PASSAGE PROVIDED Block Start
Friday, October 13, 2006

Lidle Had Passion for Flying, and for Speaking His Mind



Cory Lidle locker at Yankee Stadium was on the opposite side of the empty stall next to the trainer’s room. That is the locker that belonged to Thurman Munson, the Yankees’ captain who died in the crash of a plane he was piloting on Aug. 2, 1979.



The Detroit Tigers observing a moment of silence Wednesday night for the Yankees’ Cory Lidle.

Lidle cleaned out his locker on Sunday, the day after the Yankees were eliminated from the playoffs. As he chatted informally with reporters, Lidle talked about aviation, a favorite topic of his since he earned his pilot’s license in four and a half months last winter.

At one point, Lidle motioned across the room in the direction of Munson’s locker. He said that the full report of Munson’s accident was on the Web site of the National Transportation Safety Board. He also said he had read the report of the accident that killed John F. Kennedy Jr.

Lidle knew the risks of his hobby, but he never seemed to worry about them. When asked by The New York Times in September if he was ever scared in the air, Lidle seemed puzzled by the question.

“It’s fun,” he said. “It doesn’t bother me.”

Lidle was killed yesterday when his plane, a Cirrus SR20 that he bought last year for $187,000, crashed into a residential high-rise building on the Upper East Side of Manhattan. Lidle said in September that the plane was built in 2002 and had fewer than 400 hours in the air. He said he had 95 hours of solo flying time.

He said on Sunday that he was looking forward to practicing instrument training with his flight instructor this week before flying home to California.

As part of that trip, Lidle said he also planned to stop in Nashville. A Nashville radio station, 104.5 The Zone, reported yesterday that Lidle had booked a room at the Union Station hotel there for last night.

Flying was a recent passion of Lidle’s. Last season, on a trip to Arizona with the Philadelphia Phillies, he saw a former teammate, Tom Wilson, whose friend is a pilot. Lidle became intrigued by the idea.

“I always had a little bit of an interest, but never thought I’d do anything,” Lidle said. “I always thought it was a two-year process or something. Turns out it’s about a one-year process if you go at a normal rate.
PASSAGE PROVIDED Block End
EXERCISES
a: Repeat the Lidle article word for word, starting with "Lidle cleaned out" and going on through "F. Kennedy Jr.".
b: Decide whether each statement agrees with the Lidle article, answering yes or no and quoting the deciding words: (i) Lidle got his pilot's license in four and a half months. (ii) Lidle's plane was built in 2004. (iii) Lidle first became intrigued by flying on a Phillies trip to Florida.
Answer using only the Lidle article.
ENTRIES SUPPLIED Block Start
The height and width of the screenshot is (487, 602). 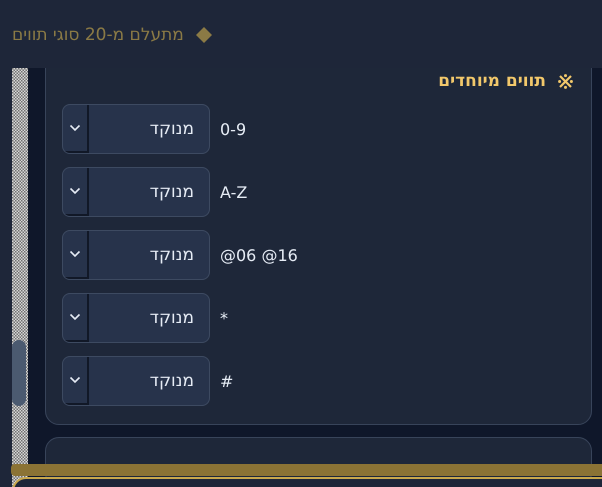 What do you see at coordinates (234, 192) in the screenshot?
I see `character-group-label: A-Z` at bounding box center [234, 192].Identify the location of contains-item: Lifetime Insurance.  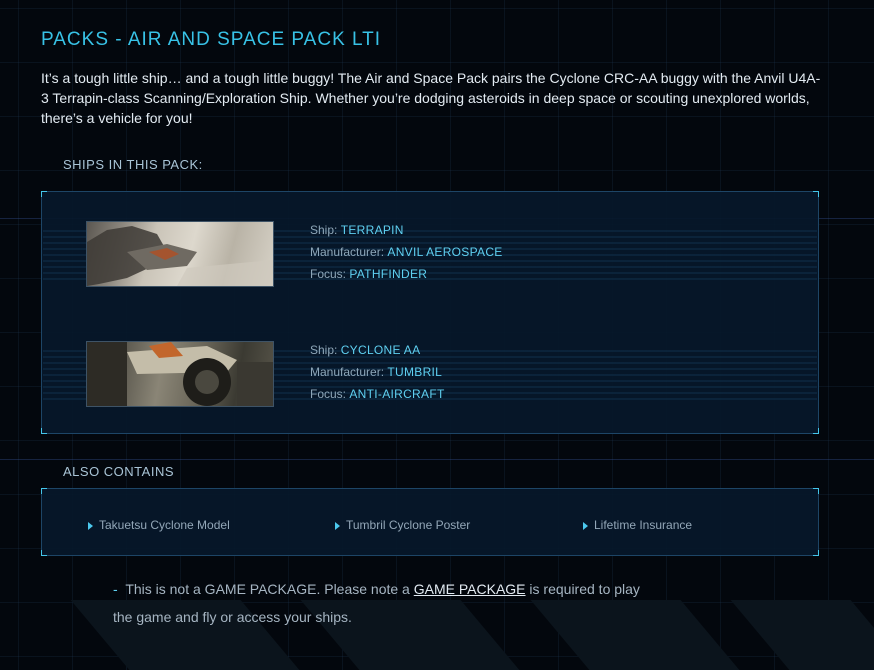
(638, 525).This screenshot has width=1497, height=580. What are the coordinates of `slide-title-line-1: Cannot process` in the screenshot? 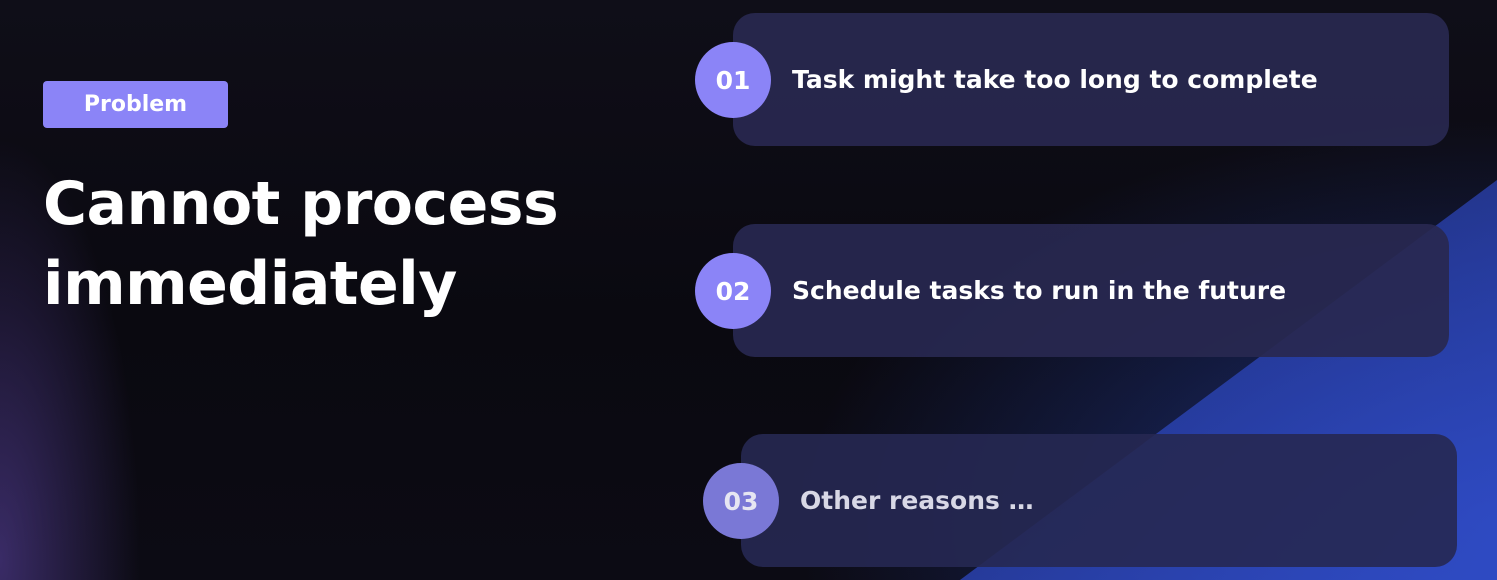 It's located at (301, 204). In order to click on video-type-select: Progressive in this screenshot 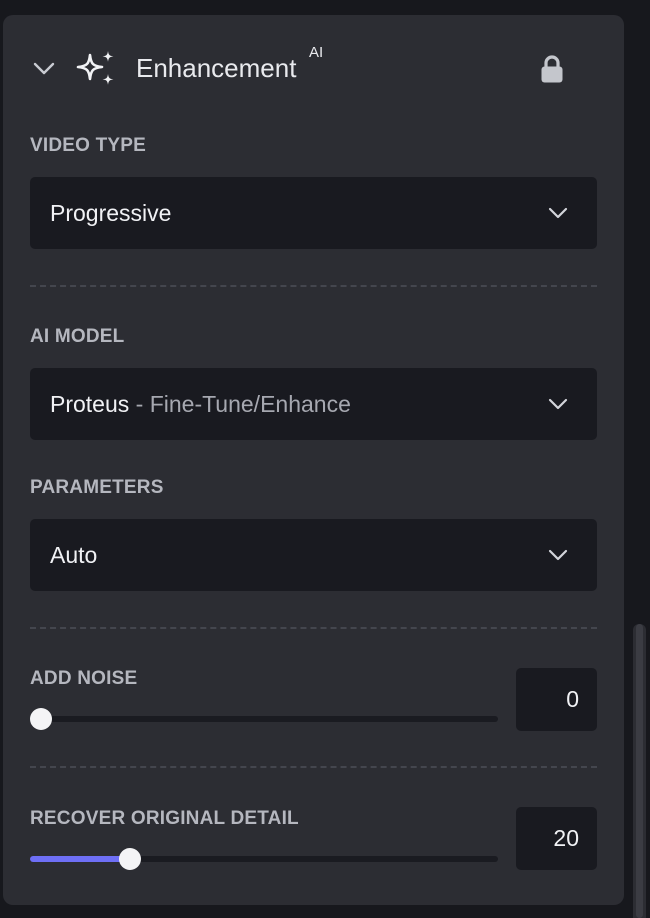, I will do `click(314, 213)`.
ENTRIES SUPPLIED Block End
TASK RESULTS
a:
Lidle cleaned out his locker on Sunday, the day after the Yankees were eliminated from the playoffs. As he chatted informally with reporters, Lidle talked about aviation, a favorite topic of his since he earned his pilot’s license in four and a half months last winter.

At one point, Lidle motioned across the room in the direction of Munson’s locker. He said that the full report of Munson’s accident was on the Web site of the National Transportation Safety Board. He also said he had read the report of the accident that killed John F. Kennedy Jr.

b:
(i) Yes: "he earned his pilot’s license in four and a half months last winter"
(ii) No: "the plane was built in 2002"
(iii) No: "on a trip to Arizona with the Philadelphia Phillies"